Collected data
*** Block opens ***

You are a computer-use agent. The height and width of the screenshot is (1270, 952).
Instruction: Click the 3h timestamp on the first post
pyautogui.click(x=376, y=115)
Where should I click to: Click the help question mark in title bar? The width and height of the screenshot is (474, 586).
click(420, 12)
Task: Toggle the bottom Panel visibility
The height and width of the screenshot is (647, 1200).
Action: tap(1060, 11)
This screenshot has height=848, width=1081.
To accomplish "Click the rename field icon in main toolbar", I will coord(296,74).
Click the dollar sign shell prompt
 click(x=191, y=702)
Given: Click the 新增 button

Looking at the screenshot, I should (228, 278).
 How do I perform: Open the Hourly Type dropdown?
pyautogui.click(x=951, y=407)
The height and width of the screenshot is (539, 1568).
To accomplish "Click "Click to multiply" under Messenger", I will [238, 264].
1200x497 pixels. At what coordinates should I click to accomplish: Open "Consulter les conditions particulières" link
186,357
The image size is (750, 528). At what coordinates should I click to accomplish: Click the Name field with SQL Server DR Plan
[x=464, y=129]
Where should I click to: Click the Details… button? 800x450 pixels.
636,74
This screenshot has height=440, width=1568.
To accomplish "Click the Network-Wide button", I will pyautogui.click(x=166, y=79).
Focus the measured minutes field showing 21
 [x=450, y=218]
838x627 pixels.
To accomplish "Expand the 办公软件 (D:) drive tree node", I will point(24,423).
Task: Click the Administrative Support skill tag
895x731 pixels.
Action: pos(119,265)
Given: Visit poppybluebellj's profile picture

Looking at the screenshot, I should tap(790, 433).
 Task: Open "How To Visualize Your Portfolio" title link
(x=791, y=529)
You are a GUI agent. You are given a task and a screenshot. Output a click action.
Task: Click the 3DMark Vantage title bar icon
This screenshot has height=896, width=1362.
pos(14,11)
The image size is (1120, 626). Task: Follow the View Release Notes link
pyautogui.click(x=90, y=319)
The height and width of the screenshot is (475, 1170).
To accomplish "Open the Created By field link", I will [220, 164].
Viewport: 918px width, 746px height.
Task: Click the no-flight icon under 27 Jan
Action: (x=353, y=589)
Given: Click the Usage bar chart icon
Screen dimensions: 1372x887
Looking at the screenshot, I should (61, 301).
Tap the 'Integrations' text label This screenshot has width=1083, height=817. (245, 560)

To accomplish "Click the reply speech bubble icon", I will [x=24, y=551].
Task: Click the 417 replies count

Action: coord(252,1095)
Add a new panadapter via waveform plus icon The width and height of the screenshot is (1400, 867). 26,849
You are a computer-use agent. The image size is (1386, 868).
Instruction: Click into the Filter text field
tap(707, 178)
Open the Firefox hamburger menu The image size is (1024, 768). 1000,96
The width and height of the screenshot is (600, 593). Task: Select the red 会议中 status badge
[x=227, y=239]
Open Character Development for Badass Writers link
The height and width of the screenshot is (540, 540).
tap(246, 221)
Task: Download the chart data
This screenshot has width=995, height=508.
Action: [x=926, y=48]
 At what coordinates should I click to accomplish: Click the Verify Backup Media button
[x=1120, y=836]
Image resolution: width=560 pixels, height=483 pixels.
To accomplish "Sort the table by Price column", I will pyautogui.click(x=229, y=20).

*** Block closes ***

* **EXERCISE AIM**:
All entries should be transcribed verbatim.

* **SOLUTION FOR THIS EXERCISE**:
You are a computer-use agent. The height and width of the screenshot is (1270, 952).
Instruction: Click the 3h timestamp on the first post
pyautogui.click(x=376, y=115)
Where should I click to: Click the help question mark in title bar? The width and height of the screenshot is (474, 586).
click(420, 12)
Task: Toggle the bottom Panel visibility
The height and width of the screenshot is (647, 1200).
Action: tap(1060, 11)
This screenshot has height=848, width=1081.
To accomplish "Click the rename field icon in main toolbar", I will coord(296,74).
Click the dollar sign shell prompt
 click(x=191, y=702)
Given: Click the 新增 button

Looking at the screenshot, I should (228, 278).
 How do I perform: Open the Hourly Type dropdown?
pyautogui.click(x=951, y=407)
The height and width of the screenshot is (539, 1568).
To accomplish "Click "Click to multiply" under Messenger", I will [238, 264].
1200x497 pixels. At what coordinates should I click to accomplish: Open "Consulter les conditions particulières" link
186,357
The image size is (750, 528). At what coordinates should I click to accomplish: Click the Name field with SQL Server DR Plan
[x=464, y=129]
Where should I click to: Click the Details… button? 800x450 pixels.
636,74
This screenshot has height=440, width=1568.
To accomplish "Click the Network-Wide button", I will pyautogui.click(x=166, y=79).
Focus the measured minutes field showing 21
 [x=450, y=218]
838x627 pixels.
To accomplish "Expand the 办公软件 (D:) drive tree node", I will point(24,423).
Task: Click the Administrative Support skill tag
895x731 pixels.
Action: pos(119,265)
Given: Visit poppybluebellj's profile picture

Looking at the screenshot, I should tap(790, 433).
 Task: Open "How To Visualize Your Portfolio" title link
(x=791, y=529)
You are a GUI agent. You are given a task and a screenshot. Output a click action.
Task: Click the 3DMark Vantage title bar icon
This screenshot has height=896, width=1362.
pos(14,11)
The image size is (1120, 626). Task: Follow the View Release Notes link
pyautogui.click(x=90, y=319)
The height and width of the screenshot is (475, 1170).
To accomplish "Open the Created By field link", I will [220, 164].
Viewport: 918px width, 746px height.
Task: Click the no-flight icon under 27 Jan
Action: (x=353, y=589)
Given: Click the Usage bar chart icon
Screen dimensions: 1372x887
Looking at the screenshot, I should (61, 301).
Tap the 'Integrations' text label This screenshot has width=1083, height=817. (245, 560)

To accomplish "Click the reply speech bubble icon", I will [x=24, y=551].
Task: Click the 417 replies count

Action: coord(252,1095)
Add a new panadapter via waveform plus icon The width and height of the screenshot is (1400, 867). 26,849
You are a computer-use agent. The image size is (1386, 868).
Instruction: Click into the Filter text field
tap(707, 178)
Open the Firefox hamburger menu The image size is (1024, 768). 1000,96
The width and height of the screenshot is (600, 593). Task: Select the red 会议中 status badge
[x=227, y=239]
Open Character Development for Badass Writers link
The height and width of the screenshot is (540, 540).
tap(246, 221)
Task: Download the chart data
This screenshot has width=995, height=508.
Action: [x=926, y=48]
 At what coordinates should I click to accomplish: Click the Verify Backup Media button
[x=1120, y=836]
Image resolution: width=560 pixels, height=483 pixels.
To accomplish "Sort the table by Price column", I will pyautogui.click(x=229, y=20).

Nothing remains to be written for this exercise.